Zgodnie z obowiązującym prawem osoba chroniona immunitetem nie może być pociągnięta do odpowiedzialności za wykroczenie drogowe. W czasie kontroli policjant mógł poprzestać jedynie na zwróceniu parlamentarzyście uwagi oraz sporządzić notatkę.
Potem funkcjonariusze kierowali sprawę do Komendy Głównej Policji, a ta wysyłała do marszałka Sejmu lub Senatu pismo o uchylenie immunitetu. Parlamentarzysta mógł wówczas osobiście wyrazić zgodę na pociągnięcie do odpowiedzialności karnej. Jeśli tego nie zrobił, bezwzględną większością decydował o tym Sejm lub Senat.
Od soboty bez problemów
W sobotę zacznie jednak obowiązywać nowe prawo, zgodnie z którym parlamentarzysta będzie mógł zapłacić mandat w czasie kontroli.
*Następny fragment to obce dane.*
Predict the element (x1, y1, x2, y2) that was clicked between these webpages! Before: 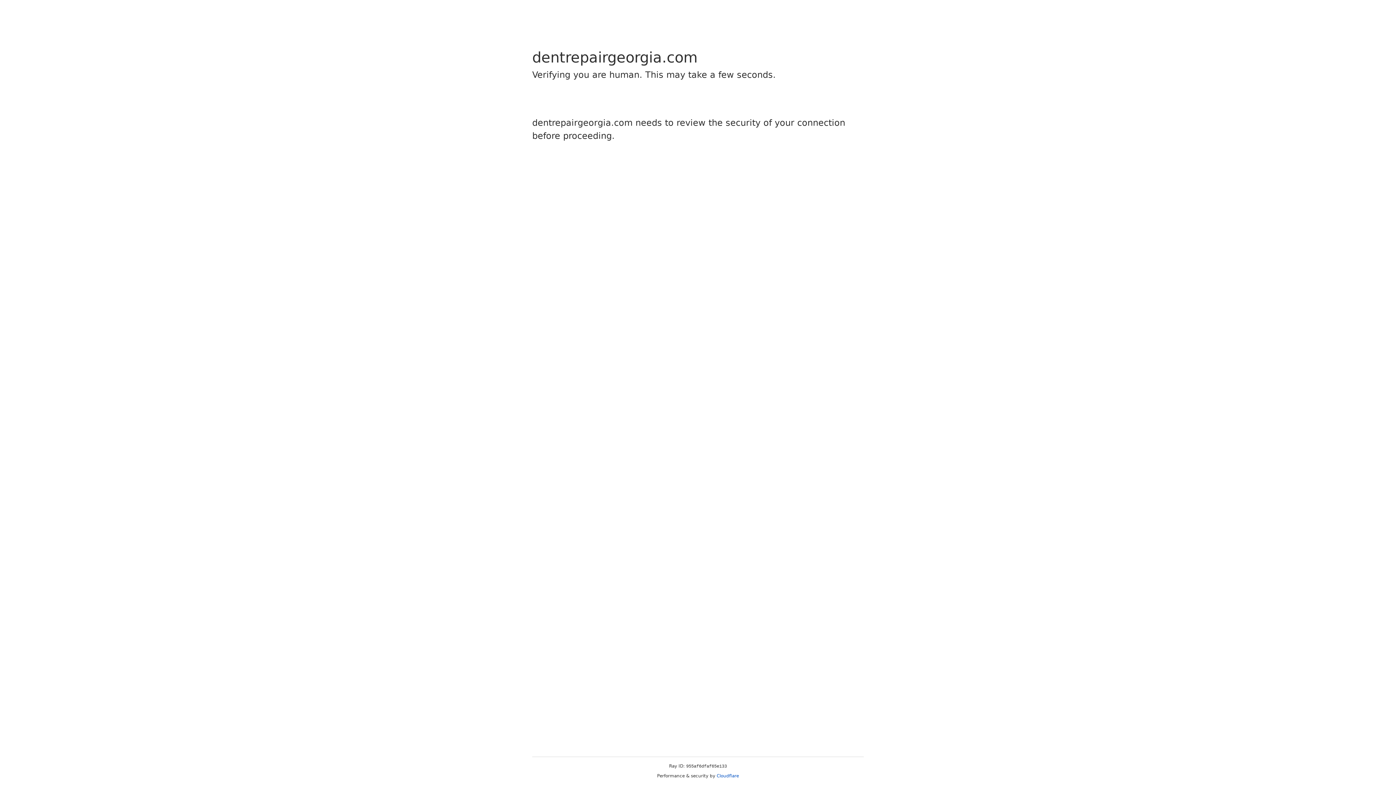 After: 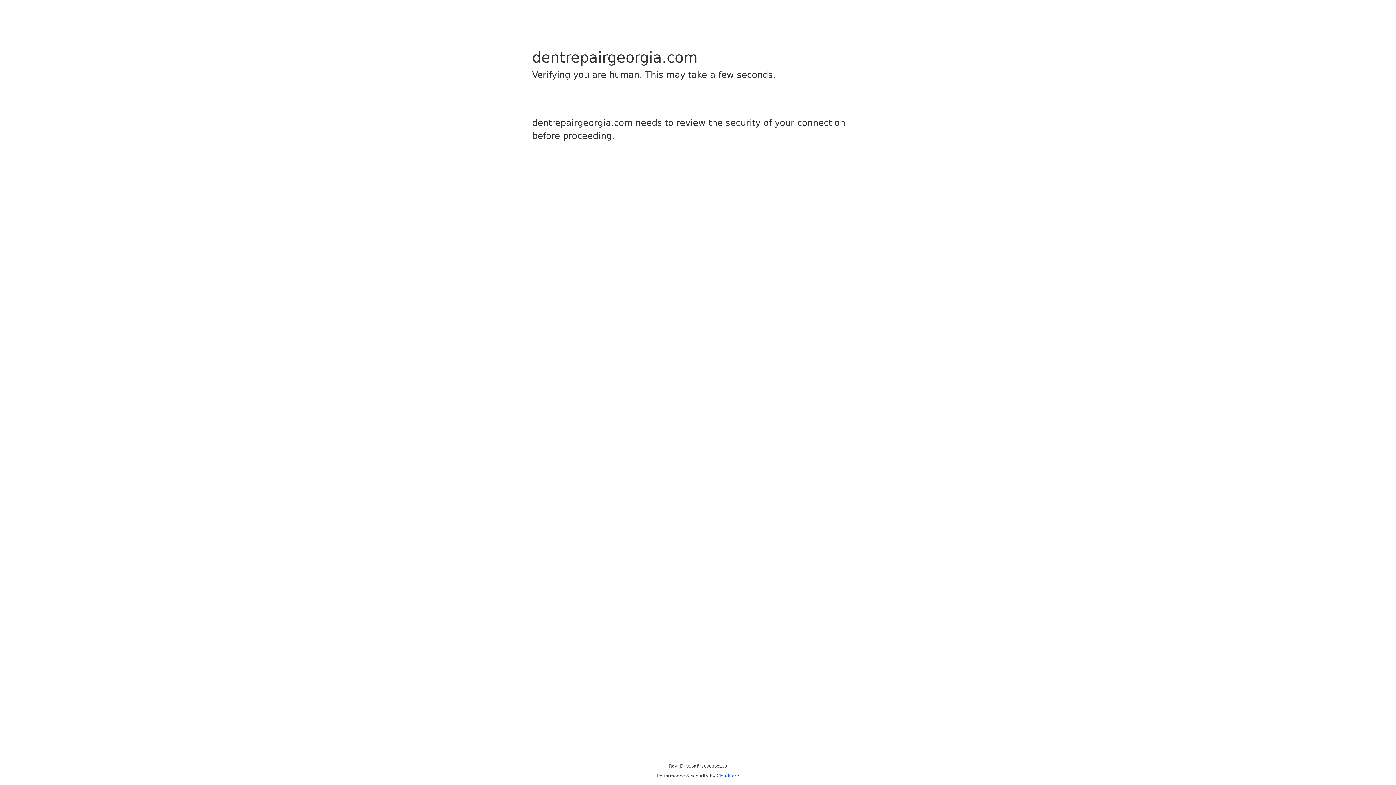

Na początku lipca Sejm uchwalił przepisy, według których przyjęcie mandatu karnego albo uiszczenie grzywny za wykroczenia przeciwko bezpieczeństwu i porządkowi w komunikacji przez prokuratora, posła, senatora, Rzecznika Praw Dziecka, Głównego Inspektora Ochrony Danych Osobowych lub szefa IPN automatycznie stanowić będzie oświadczenie o wyrażeniu przez niego zgody na pociągnięcie go do odpowiedzialności w tej formie. Oznacza to, że osoby te będą mogły zapłacić mandat drogowy w momencie zatrzymania przez służby drogowe.
Parlamentarzysta będzie mógł nie skorzystać z tej możliwości i - jak dotąd - zasłonić się immunitetem. Wówczas policjanci będą musieli przebrnąć przez "starą" ścieżkę i wystąpić do marszałka Sejmu lub Senatu o uchylenie immunitetu.